_EXERCISE AIM_.
Write out the whole listing again, exactly.

_DATA SECTION_.
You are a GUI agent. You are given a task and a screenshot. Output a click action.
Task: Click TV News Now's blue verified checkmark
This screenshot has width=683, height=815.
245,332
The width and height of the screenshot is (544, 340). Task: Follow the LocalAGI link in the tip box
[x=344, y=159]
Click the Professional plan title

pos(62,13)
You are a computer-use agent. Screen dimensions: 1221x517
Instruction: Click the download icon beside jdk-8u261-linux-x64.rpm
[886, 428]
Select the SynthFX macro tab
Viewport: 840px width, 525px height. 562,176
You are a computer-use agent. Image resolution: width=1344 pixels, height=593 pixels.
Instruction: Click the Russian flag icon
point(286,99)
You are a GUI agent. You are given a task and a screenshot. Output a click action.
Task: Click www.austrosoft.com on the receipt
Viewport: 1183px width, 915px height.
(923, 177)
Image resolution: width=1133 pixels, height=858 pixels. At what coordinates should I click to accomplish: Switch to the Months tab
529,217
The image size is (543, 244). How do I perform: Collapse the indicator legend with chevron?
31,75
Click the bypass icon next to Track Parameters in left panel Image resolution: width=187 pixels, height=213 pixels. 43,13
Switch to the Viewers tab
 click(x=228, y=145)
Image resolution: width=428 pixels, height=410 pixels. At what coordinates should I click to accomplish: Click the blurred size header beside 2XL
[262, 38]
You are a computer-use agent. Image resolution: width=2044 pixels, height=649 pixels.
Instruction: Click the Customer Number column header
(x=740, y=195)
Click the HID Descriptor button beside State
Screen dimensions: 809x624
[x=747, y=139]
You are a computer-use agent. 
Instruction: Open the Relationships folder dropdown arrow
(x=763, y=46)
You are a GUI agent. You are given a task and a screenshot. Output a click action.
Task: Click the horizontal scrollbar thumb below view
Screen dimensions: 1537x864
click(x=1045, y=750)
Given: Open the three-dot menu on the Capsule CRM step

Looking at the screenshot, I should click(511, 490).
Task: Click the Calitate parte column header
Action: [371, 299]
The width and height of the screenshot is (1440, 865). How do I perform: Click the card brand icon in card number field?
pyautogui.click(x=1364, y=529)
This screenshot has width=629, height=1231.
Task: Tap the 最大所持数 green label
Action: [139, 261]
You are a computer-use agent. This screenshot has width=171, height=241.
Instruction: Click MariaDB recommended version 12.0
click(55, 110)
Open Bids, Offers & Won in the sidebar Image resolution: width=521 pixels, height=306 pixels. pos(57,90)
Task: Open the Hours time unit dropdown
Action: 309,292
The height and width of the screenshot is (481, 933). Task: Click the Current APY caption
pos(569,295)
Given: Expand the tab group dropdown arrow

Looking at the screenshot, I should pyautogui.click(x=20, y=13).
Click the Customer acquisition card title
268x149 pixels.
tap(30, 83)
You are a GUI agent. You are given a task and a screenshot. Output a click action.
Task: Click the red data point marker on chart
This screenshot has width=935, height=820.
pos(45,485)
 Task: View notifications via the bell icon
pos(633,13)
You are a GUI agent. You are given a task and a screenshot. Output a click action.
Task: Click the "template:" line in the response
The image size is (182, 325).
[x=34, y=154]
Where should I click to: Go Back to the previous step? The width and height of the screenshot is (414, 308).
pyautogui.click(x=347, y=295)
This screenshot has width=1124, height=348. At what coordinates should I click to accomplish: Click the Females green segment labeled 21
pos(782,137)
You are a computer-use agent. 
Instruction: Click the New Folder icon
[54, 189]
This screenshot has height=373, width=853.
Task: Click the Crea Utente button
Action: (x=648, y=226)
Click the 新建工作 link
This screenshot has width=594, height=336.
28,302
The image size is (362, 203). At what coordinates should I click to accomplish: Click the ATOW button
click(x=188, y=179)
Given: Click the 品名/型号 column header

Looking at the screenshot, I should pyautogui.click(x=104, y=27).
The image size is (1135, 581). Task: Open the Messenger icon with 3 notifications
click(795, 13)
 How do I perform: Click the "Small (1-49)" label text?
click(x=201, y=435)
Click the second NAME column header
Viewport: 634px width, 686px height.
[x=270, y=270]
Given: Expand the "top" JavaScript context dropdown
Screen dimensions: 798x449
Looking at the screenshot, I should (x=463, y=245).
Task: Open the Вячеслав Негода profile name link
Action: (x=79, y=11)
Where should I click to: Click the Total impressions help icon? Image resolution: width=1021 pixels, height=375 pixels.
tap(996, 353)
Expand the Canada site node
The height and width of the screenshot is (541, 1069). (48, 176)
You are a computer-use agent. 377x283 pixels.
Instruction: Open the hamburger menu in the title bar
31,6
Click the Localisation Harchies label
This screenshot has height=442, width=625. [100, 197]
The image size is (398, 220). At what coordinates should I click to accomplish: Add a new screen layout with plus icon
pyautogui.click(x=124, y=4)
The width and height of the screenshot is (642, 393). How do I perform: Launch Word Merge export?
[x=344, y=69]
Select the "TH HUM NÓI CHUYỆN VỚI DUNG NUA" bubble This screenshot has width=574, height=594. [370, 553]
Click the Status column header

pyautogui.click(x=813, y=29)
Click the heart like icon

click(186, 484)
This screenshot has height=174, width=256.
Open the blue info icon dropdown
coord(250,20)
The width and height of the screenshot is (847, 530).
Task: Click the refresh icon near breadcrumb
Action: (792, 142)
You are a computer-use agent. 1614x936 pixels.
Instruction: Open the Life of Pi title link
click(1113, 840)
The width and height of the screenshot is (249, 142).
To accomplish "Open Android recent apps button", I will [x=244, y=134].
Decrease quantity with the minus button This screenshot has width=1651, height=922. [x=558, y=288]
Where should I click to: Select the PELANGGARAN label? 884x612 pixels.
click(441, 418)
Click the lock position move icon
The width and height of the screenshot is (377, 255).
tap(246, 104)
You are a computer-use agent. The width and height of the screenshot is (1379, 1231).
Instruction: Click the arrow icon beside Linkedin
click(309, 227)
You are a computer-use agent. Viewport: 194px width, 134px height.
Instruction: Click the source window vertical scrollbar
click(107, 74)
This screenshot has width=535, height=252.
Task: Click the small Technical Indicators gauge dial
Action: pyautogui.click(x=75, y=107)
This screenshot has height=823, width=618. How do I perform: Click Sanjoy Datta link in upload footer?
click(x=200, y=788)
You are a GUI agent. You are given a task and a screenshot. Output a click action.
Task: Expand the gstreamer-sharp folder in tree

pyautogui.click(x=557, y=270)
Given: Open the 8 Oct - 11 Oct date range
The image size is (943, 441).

_WORKED SOLUTION_.
You are a GUI agent. You are given a task and a screenshot. Output a click action.
Task: Click TV News Now's blue verified checkmark
This screenshot has width=683, height=815.
245,332
The width and height of the screenshot is (544, 340). Task: Follow the LocalAGI link in the tip box
[x=344, y=159]
Click the Professional plan title

pos(62,13)
You are a computer-use agent. Screen dimensions: 1221x517
Instruction: Click the download icon beside jdk-8u261-linux-x64.rpm
[886, 428]
Select the SynthFX macro tab
Viewport: 840px width, 525px height. 562,176
You are a computer-use agent. Image resolution: width=1344 pixels, height=593 pixels.
Instruction: Click the Russian flag icon
point(286,99)
You are a GUI agent. You are given a task and a screenshot. Output a click action.
Task: Click www.austrosoft.com on the receipt
Viewport: 1183px width, 915px height.
(923, 177)
Image resolution: width=1133 pixels, height=858 pixels. At what coordinates should I click to accomplish: Switch to the Months tab
529,217
The image size is (543, 244). How do I perform: Collapse the indicator legend with chevron?
31,75
Click the bypass icon next to Track Parameters in left panel Image resolution: width=187 pixels, height=213 pixels. 43,13
Switch to the Viewers tab
 click(x=228, y=145)
Image resolution: width=428 pixels, height=410 pixels. At what coordinates should I click to accomplish: Click the blurred size header beside 2XL
[262, 38]
You are a computer-use agent. Image resolution: width=2044 pixels, height=649 pixels.
Instruction: Click the Customer Number column header
(x=740, y=195)
Click the HID Descriptor button beside State
Screen dimensions: 809x624
[x=747, y=139]
You are a computer-use agent. 
Instruction: Open the Relationships folder dropdown arrow
(x=763, y=46)
You are a GUI agent. You are given a task and a screenshot. Output a click action.
Task: Click the horizontal scrollbar thumb below view
Screen dimensions: 1537x864
click(x=1045, y=750)
Given: Open the three-dot menu on the Capsule CRM step

Looking at the screenshot, I should click(511, 490).
Task: Click the Calitate parte column header
Action: [371, 299]
The width and height of the screenshot is (1440, 865). How do I perform: Click the card brand icon in card number field?
pyautogui.click(x=1364, y=529)
This screenshot has width=629, height=1231.
Task: Tap the 最大所持数 green label
Action: [139, 261]
You are a computer-use agent. This screenshot has width=171, height=241.
Instruction: Click MariaDB recommended version 12.0
click(55, 110)
Open Bids, Offers & Won in the sidebar Image resolution: width=521 pixels, height=306 pixels. pos(57,90)
Task: Open the Hours time unit dropdown
Action: 309,292
The height and width of the screenshot is (481, 933). Task: Click the Current APY caption
pos(569,295)
Given: Expand the tab group dropdown arrow

Looking at the screenshot, I should pyautogui.click(x=20, y=13).
Click the Customer acquisition card title
268x149 pixels.
tap(30, 83)
You are a GUI agent. You are given a task and a screenshot. Output a click action.
Task: Click the red data point marker on chart
This screenshot has width=935, height=820.
pos(45,485)
 Task: View notifications via the bell icon
pos(633,13)
You are a GUI agent. You are given a task and a screenshot. Output a click action.
Task: Click the "template:" line in the response
The image size is (182, 325).
[x=34, y=154]
Where should I click to: Go Back to the previous step? The width and height of the screenshot is (414, 308).
pyautogui.click(x=347, y=295)
This screenshot has width=1124, height=348. At what coordinates should I click to accomplish: Click the Females green segment labeled 21
pos(782,137)
You are a computer-use agent. 
Instruction: Click the New Folder icon
[54, 189]
This screenshot has height=373, width=853.
Task: Click the Crea Utente button
Action: (x=648, y=226)
Click the 新建工作 link
This screenshot has width=594, height=336.
28,302
The image size is (362, 203). At what coordinates should I click to accomplish: Click the ATOW button
click(x=188, y=179)
Given: Click the 品名/型号 column header

Looking at the screenshot, I should pyautogui.click(x=104, y=27).
The image size is (1135, 581). Task: Open the Messenger icon with 3 notifications
click(795, 13)
 How do I perform: Click the "Small (1-49)" label text?
click(x=201, y=435)
Click the second NAME column header
Viewport: 634px width, 686px height.
[x=270, y=270]
Given: Expand the "top" JavaScript context dropdown
Screen dimensions: 798x449
Looking at the screenshot, I should (x=463, y=245).
Task: Open the Вячеслав Негода profile name link
Action: (x=79, y=11)
Where should I click to: Click the Total impressions help icon? Image resolution: width=1021 pixels, height=375 pixels.
tap(996, 353)
Expand the Canada site node
The height and width of the screenshot is (541, 1069). (48, 176)
You are a computer-use agent. 377x283 pixels.
Instruction: Open the hamburger menu in the title bar
31,6
Click the Localisation Harchies label
This screenshot has height=442, width=625. [100, 197]
The image size is (398, 220). At what coordinates should I click to accomplish: Add a new screen layout with plus icon
pyautogui.click(x=124, y=4)
The width and height of the screenshot is (642, 393). How do I perform: Launch Word Merge export?
[x=344, y=69]
Select the "TH HUM NÓI CHUYỆN VỚI DUNG NUA" bubble This screenshot has width=574, height=594. [370, 553]
Click the Status column header

pyautogui.click(x=813, y=29)
Click the heart like icon

click(186, 484)
This screenshot has height=174, width=256.
Open the blue info icon dropdown
coord(250,20)
The width and height of the screenshot is (847, 530).
Task: Click the refresh icon near breadcrumb
Action: (792, 142)
You are a computer-use agent. 1614x936 pixels.
Instruction: Open the Life of Pi title link
click(1113, 840)
The width and height of the screenshot is (249, 142).
To accomplish "Open Android recent apps button", I will [x=244, y=134].
Decrease quantity with the minus button This screenshot has width=1651, height=922. [x=558, y=288]
Where should I click to: Select the PELANGGARAN label? 884x612 pixels.
click(441, 418)
Click the lock position move icon
The width and height of the screenshot is (377, 255).
tap(246, 104)
You are a computer-use agent. The width and height of the screenshot is (1379, 1231).
Instruction: Click the arrow icon beside Linkedin
click(309, 227)
You are a computer-use agent. Viewport: 194px width, 134px height.
Instruction: Click the source window vertical scrollbar
click(107, 74)
This screenshot has width=535, height=252.
Task: Click the small Technical Indicators gauge dial
Action: pyautogui.click(x=75, y=107)
This screenshot has height=823, width=618. How do I perform: Click Sanjoy Datta link in upload footer?
click(x=200, y=788)
You are a GUI agent. You are given a task and a screenshot. Output a click action.
Task: Expand the gstreamer-sharp folder in tree

pyautogui.click(x=557, y=270)
Given: Open the 8 Oct - 11 Oct date range
The image size is (943, 441).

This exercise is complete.